Excerpts from a dataset:
────────────────────────────────────────

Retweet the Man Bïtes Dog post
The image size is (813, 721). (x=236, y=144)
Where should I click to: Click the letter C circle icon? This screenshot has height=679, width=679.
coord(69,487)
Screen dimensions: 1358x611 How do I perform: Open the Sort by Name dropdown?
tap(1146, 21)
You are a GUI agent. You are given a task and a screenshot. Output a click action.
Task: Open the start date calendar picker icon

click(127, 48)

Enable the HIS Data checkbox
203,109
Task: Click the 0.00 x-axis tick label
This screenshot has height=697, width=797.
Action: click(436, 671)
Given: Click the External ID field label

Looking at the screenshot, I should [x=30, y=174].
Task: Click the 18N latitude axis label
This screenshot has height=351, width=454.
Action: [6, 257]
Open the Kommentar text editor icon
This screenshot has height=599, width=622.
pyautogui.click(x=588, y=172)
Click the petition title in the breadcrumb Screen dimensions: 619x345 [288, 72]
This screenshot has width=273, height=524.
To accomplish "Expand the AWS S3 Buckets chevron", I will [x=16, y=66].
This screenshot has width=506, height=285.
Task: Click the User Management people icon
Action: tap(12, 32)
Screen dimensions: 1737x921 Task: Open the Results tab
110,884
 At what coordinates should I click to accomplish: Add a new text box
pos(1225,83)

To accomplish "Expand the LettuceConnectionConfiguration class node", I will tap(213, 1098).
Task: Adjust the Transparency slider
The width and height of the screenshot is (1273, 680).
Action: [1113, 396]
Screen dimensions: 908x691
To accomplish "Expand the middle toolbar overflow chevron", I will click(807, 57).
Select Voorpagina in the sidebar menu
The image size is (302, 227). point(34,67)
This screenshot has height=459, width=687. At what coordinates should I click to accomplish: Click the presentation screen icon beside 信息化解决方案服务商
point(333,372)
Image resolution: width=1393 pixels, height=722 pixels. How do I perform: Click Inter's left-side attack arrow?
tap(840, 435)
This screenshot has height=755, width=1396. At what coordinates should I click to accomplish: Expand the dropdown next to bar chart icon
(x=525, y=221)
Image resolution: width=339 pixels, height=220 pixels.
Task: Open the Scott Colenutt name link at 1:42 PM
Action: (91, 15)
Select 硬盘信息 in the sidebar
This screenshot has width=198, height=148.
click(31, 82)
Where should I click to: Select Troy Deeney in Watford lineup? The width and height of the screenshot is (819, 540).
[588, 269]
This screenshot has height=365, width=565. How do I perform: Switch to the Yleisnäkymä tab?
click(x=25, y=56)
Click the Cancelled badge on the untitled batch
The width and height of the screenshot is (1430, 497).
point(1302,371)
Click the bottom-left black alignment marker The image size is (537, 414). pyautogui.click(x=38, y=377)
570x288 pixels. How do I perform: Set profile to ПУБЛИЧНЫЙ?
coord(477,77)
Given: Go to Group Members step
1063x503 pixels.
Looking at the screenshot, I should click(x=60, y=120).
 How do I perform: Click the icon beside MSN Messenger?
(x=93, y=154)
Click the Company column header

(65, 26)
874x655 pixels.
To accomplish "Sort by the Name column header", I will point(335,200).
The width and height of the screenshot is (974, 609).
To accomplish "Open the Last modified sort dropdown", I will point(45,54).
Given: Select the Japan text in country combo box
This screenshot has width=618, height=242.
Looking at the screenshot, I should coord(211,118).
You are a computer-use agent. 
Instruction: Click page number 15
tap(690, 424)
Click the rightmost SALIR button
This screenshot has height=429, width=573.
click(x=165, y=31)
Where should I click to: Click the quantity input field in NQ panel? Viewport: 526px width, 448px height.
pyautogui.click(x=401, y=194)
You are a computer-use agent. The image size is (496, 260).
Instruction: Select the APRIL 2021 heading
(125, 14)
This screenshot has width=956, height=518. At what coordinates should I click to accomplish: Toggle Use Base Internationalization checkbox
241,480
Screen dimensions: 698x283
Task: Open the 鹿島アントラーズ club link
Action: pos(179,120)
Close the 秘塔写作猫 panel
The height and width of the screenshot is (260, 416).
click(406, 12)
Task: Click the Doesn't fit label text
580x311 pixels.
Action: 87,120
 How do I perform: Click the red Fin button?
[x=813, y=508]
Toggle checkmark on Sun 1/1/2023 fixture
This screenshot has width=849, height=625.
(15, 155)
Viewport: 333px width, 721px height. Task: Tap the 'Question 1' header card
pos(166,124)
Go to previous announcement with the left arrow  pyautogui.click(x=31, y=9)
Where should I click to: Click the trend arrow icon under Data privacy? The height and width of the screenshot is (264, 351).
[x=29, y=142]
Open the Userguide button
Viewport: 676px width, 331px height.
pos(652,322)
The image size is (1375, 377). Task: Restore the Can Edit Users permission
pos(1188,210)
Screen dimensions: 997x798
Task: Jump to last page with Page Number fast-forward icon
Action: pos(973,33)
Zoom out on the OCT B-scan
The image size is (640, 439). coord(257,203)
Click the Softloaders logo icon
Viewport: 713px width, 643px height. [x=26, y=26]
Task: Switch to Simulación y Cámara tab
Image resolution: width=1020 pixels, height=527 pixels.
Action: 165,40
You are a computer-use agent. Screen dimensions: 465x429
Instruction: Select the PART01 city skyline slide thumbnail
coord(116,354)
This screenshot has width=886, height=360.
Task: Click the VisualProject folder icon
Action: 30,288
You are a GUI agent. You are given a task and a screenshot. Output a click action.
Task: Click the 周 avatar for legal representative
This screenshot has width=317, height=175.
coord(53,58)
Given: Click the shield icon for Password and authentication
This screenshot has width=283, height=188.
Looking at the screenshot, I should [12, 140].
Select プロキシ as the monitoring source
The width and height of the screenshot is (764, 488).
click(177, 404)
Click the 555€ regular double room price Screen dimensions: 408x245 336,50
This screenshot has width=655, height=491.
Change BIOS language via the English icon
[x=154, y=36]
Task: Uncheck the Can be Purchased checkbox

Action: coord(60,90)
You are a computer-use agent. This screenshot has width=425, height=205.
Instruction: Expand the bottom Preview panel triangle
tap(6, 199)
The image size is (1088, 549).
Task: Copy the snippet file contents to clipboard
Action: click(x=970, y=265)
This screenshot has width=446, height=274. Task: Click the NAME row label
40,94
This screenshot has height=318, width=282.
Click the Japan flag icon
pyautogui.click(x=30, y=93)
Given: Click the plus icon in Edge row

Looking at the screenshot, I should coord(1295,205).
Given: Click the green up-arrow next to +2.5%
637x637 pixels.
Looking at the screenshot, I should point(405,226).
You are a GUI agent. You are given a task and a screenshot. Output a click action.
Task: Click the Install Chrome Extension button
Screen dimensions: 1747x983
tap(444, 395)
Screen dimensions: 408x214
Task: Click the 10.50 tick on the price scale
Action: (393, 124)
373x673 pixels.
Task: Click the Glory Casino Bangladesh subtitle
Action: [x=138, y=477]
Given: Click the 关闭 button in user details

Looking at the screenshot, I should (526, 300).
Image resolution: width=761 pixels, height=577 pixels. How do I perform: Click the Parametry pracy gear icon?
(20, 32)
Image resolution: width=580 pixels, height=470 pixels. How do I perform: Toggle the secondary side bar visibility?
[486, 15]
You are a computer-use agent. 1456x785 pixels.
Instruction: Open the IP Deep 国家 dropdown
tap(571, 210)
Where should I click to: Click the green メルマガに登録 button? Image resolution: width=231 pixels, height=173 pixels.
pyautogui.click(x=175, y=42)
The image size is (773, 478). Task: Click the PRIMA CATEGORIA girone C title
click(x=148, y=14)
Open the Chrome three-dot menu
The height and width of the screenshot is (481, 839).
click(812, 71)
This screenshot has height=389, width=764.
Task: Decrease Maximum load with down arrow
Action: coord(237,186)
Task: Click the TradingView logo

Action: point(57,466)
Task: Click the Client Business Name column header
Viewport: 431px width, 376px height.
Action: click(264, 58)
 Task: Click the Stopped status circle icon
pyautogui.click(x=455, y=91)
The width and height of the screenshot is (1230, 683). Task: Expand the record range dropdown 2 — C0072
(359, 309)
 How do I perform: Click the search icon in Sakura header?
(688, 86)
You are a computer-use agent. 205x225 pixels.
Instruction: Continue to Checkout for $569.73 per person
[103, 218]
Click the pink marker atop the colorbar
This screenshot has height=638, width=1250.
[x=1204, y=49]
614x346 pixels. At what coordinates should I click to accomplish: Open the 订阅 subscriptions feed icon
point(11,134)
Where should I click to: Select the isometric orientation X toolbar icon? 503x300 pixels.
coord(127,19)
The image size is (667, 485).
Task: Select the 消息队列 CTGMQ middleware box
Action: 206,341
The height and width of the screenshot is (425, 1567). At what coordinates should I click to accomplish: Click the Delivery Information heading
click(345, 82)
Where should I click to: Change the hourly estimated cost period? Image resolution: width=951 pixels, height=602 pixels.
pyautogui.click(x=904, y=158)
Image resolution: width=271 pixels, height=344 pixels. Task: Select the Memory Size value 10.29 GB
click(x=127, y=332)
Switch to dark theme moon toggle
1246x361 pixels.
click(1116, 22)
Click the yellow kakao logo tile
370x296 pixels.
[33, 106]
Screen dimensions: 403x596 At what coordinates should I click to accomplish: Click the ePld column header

────────────────────────────────────────

The task
Take every line from the data that contains the word "axis".

Answer box
Task: Click the 0.00 x-axis tick label
Task: Click the 18N latitude axis label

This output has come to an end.